May 25, 2007

Feedback

Ok, so in many ways I like the idea of programming so much more than the actual coding itself.

One of the major problems I've found I have is one of feedback. It doesn't even necessarily mean feedback from others, but merely feed back that something is happening other than typing characters on a screen.

Last week, I was modifying a tool I had made at work. The tool basically tests our I/O boards that we use on our game. The board controls the inputs we use: buttons, lights, trackball. So, I wrote a GTK app that will show when you press buttons.

The first pass just had reflection of the state of the buttons and a button to reset the states...kinda like the old keyboard tests. But, it had a few flaws. First, you had to restart the app every time you plugged in a new board to test. Second, there was no way to know looking at the app if the system could talk to the board (you have to power the board on with a button sequence to put it in this test mode).

So, I was adding those features. It was pleasurable for me because I had feedback. I added a text box for status, and there it was on screen. I changed the color of the status text, and it worked. I added a button to reset the board, and I was able to have the app remain running. There's still a shortcoming due to the fact that the app doesn't know when you've removed a board, but that's besides the point.

The point was that while I was coding it...I was in the zone. Time was losing meaning. I love being in that state, because it's when I'm the most productive. I forget that there's a browser, I forget that there's a meal I need to eat, I forget that I need to stretch. I'm focused.

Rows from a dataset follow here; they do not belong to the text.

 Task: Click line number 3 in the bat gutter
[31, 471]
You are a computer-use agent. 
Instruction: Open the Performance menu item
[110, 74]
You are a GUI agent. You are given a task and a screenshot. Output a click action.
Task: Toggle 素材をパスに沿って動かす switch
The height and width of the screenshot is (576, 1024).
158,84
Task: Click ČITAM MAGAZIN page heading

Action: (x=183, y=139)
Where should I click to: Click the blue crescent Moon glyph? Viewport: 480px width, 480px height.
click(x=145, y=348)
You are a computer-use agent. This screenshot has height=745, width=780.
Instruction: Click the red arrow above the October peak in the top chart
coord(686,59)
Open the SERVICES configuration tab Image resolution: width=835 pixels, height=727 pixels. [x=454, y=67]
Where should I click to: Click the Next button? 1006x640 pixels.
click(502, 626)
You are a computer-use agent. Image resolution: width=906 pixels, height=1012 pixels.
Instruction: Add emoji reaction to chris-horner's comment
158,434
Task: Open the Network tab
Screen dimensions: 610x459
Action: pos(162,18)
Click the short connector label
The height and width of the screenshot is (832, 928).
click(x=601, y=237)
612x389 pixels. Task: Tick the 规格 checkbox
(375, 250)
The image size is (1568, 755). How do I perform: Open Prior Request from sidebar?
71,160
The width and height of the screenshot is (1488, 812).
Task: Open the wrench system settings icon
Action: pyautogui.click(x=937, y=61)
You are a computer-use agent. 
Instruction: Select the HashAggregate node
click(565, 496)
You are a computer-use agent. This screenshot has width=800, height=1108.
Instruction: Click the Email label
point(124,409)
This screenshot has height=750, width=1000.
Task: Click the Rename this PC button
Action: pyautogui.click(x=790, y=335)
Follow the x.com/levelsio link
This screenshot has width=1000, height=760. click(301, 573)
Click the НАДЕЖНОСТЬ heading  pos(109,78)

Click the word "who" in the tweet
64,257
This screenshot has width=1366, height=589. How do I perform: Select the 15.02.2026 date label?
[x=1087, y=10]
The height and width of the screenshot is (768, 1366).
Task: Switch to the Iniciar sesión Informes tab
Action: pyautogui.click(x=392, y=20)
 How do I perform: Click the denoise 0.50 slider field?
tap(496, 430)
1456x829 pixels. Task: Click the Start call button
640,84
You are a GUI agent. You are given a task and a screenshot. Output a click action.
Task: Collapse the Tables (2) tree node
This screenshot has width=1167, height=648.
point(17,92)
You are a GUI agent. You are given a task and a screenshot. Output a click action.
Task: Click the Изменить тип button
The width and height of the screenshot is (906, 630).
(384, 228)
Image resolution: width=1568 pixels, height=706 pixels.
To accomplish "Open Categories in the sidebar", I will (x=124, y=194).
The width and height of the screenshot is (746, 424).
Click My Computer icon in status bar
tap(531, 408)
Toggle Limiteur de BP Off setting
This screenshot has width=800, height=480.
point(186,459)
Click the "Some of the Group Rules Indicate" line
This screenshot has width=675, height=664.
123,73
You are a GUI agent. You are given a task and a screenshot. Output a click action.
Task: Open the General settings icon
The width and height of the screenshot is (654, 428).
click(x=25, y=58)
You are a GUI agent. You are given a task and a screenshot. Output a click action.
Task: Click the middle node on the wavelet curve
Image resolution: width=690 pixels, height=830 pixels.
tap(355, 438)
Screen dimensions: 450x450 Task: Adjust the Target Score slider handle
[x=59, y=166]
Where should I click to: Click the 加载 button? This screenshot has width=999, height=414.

I don't get to that state much anymore, and I've been trying to figure out why. I think it's because much of the coding I do doesn't bear fruit. At work now, I do a lot of behind the scenes work, and much of it requires a lot of function coding before I can actually run anything. I also twiddle our system a lot, and I don't get the satisfaction of creating, it's merely, "Yup, the network works."

So, my latest theory is that I need more feedback to keep me going. I just have to figure out how to get it without sidetracking a goal.

Posted by flynn at 6:43 PM | Comments (0)

The Frustration of Open Source

I love Open Source, don't get me wrong. Since I've migrated to Linux, I've been able to do WAY more for cheaper. I've also been able to do things I wouldn't have ordinarily been able to do.

But...the community has an achilles heel: who do you go to to track down a problem?

Right now, on my work box, I'm getting sporadic crashes in both Firefox and SciTE. I really like SciTE. It's a great editor for code. It's not a full IDE or anything, but you can compile, find errors, grep, etc. It's customizable and fairly quick.

Anyway, these crashes occur with the following message to a console (after having run it from there):


[flynn@mir ioTester]$ The program 'SciTE' received an X Window System error.
This probably reflects a bug in the program.
The error was 'BadRequest (invalid request code or no such operation)'.
(Details: serial 8701290 error_code 1 request_code 0 minor_code 0)
(Note to programmers: normally, X errors are reported asynchronously;
that is, you will receive the error a while after causing it.
To debug your program, run it with the --sync command line

option to change this behavior. You can then get a meaningful
backtrace from your debugger if you break on the gdk_x_error() function.)

So, it's an X thing. Apparently. The thing is, the app didn't change, the X code must have during a yum update. And also, I haven't really seen this bug at home, which is running almost exactly the same setup. So, I posted to the FedoraForums about it. I found a thread where someone was getting crashes with Firefox, so I piggybacked on that thread. Problem is, it was just me and this other guy chatting about it.

Where do I go to find the answer? Fedora? The repo lists? Xorg? SciTE? GTK people? I have a hard time narrowing the problem. I've jumped on the SciTE list because I think they'll have the best chance of finding it, but to do that I have to run the app in a debugger, and it's kinda hard to do that when you're trying to work.

Years ago, I had an argument with a good friend of mine about why I didn't like reusable code. The problem I had was that you counted on a myriad of layers that you flat out didn't understand. If something went wrong, you were in the dark. In principle, Open Source solves that problem, but I'm not good enough to dig into X window code, nor do I have the time to learn about it. So, I'm forced to hope that whatever problem is there will fix itself with FC7 -- sorry -- Fedora 7.